## Data extract
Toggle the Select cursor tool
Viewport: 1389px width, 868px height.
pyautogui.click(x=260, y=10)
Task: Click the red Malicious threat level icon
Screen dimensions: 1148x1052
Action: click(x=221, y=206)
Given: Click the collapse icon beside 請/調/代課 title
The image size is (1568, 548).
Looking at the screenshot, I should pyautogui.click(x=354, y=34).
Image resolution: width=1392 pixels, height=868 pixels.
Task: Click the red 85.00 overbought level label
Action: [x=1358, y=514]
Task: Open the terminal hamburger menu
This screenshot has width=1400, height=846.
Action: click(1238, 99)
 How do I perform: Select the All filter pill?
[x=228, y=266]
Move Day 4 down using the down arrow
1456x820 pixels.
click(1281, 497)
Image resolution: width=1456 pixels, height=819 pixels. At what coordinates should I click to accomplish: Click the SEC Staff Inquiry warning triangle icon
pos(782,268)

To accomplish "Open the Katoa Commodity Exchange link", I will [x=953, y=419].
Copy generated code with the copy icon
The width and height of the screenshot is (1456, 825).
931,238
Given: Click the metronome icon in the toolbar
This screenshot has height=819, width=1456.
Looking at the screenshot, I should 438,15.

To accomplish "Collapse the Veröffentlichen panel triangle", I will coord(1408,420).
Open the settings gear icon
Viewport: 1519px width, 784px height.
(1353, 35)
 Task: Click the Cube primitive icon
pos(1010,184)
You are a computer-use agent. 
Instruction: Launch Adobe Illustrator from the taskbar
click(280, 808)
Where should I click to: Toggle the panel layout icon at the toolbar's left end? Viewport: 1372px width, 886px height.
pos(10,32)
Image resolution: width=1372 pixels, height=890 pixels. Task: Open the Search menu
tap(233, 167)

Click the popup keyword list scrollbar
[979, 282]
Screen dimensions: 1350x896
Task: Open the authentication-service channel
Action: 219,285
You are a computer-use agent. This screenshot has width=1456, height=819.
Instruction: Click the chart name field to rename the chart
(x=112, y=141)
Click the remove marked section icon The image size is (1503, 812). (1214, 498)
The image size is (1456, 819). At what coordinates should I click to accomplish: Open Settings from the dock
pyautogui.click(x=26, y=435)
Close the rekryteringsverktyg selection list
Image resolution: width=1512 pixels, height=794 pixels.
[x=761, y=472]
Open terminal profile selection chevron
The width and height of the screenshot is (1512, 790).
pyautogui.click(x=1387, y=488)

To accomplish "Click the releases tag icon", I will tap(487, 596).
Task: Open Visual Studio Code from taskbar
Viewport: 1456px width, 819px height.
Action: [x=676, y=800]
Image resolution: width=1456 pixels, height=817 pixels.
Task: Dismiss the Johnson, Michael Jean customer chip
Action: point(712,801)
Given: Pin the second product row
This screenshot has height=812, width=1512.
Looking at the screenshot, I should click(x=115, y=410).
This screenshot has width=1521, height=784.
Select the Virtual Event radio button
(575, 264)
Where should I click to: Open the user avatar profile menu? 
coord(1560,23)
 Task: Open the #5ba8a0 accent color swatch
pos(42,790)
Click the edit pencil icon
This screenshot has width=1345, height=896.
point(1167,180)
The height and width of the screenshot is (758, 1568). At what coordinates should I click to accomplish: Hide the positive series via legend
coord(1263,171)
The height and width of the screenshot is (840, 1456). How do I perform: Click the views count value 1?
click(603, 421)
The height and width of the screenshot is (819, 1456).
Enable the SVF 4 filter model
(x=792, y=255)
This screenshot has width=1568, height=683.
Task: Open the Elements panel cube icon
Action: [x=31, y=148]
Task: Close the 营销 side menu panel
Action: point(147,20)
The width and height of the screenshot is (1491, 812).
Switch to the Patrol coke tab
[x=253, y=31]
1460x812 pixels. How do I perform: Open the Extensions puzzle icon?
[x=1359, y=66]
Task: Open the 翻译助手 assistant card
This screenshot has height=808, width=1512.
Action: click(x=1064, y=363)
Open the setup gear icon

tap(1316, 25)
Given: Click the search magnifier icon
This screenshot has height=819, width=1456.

## Your instructions
The whole of the material should be restated word for word.

## Finished exercise
Toggle the Select cursor tool
Viewport: 1389px width, 868px height.
pyautogui.click(x=260, y=10)
Task: Click the red Malicious threat level icon
Screen dimensions: 1148x1052
Action: click(x=221, y=206)
Given: Click the collapse icon beside 請/調/代課 title
The image size is (1568, 548).
Looking at the screenshot, I should pyautogui.click(x=354, y=34).
Image resolution: width=1392 pixels, height=868 pixels.
Task: Click the red 85.00 overbought level label
Action: [x=1358, y=514]
Task: Open the terminal hamburger menu
This screenshot has width=1400, height=846.
Action: click(1238, 99)
 How do I perform: Select the All filter pill?
[x=228, y=266]
Move Day 4 down using the down arrow
1456x820 pixels.
click(1281, 497)
Image resolution: width=1456 pixels, height=819 pixels. At what coordinates should I click to accomplish: Click the SEC Staff Inquiry warning triangle icon
pos(782,268)

To accomplish "Open the Katoa Commodity Exchange link", I will [x=953, y=419].
Copy generated code with the copy icon
The width and height of the screenshot is (1456, 825).
931,238
Given: Click the metronome icon in the toolbar
This screenshot has height=819, width=1456.
Looking at the screenshot, I should 438,15.

To accomplish "Collapse the Veröffentlichen panel triangle", I will coord(1408,420).
Open the settings gear icon
Viewport: 1519px width, 784px height.
(1353, 35)
 Task: Click the Cube primitive icon
pos(1010,184)
You are a computer-use agent. 
Instruction: Launch Adobe Illustrator from the taskbar
click(280, 808)
Where should I click to: Toggle the panel layout icon at the toolbar's left end? Viewport: 1372px width, 886px height.
pos(10,32)
Image resolution: width=1372 pixels, height=890 pixels. Task: Open the Search menu
tap(233, 167)

Click the popup keyword list scrollbar
[979, 282]
Screen dimensions: 1350x896
Task: Open the authentication-service channel
Action: 219,285
You are a computer-use agent. This screenshot has width=1456, height=819.
Instruction: Click the chart name field to rename the chart
(x=112, y=141)
Click the remove marked section icon The image size is (1503, 812). (1214, 498)
The image size is (1456, 819). At what coordinates should I click to accomplish: Open Settings from the dock
pyautogui.click(x=26, y=435)
Close the rekryteringsverktyg selection list
Image resolution: width=1512 pixels, height=794 pixels.
[x=761, y=472]
Open terminal profile selection chevron
The width and height of the screenshot is (1512, 790).
pyautogui.click(x=1387, y=488)

To accomplish "Click the releases tag icon", I will tap(487, 596).
Task: Open Visual Studio Code from taskbar
Viewport: 1456px width, 819px height.
Action: [x=676, y=800]
Image resolution: width=1456 pixels, height=817 pixels.
Task: Dismiss the Johnson, Michael Jean customer chip
Action: point(712,801)
Given: Pin the second product row
This screenshot has height=812, width=1512.
Looking at the screenshot, I should click(x=115, y=410).
This screenshot has width=1521, height=784.
Select the Virtual Event radio button
(575, 264)
Where should I click to: Open the user avatar profile menu? 
coord(1560,23)
 Task: Open the #5ba8a0 accent color swatch
pos(42,790)
Click the edit pencil icon
This screenshot has width=1345, height=896.
point(1167,180)
The height and width of the screenshot is (758, 1568). At what coordinates should I click to accomplish: Hide the positive series via legend
coord(1263,171)
The height and width of the screenshot is (840, 1456). How do I perform: Click the views count value 1?
click(603, 421)
The height and width of the screenshot is (819, 1456).
Enable the SVF 4 filter model
(x=792, y=255)
This screenshot has width=1568, height=683.
Task: Open the Elements panel cube icon
Action: [x=31, y=148]
Task: Close the 营销 side menu panel
Action: point(147,20)
The width and height of the screenshot is (1491, 812).
Switch to the Patrol coke tab
[x=253, y=31]
1460x812 pixels. How do I perform: Open the Extensions puzzle icon?
[x=1359, y=66]
Task: Open the 翻译助手 assistant card
This screenshot has height=808, width=1512.
Action: click(x=1064, y=363)
Open the setup gear icon

tap(1316, 25)
Given: Click the search magnifier icon
This screenshot has height=819, width=1456.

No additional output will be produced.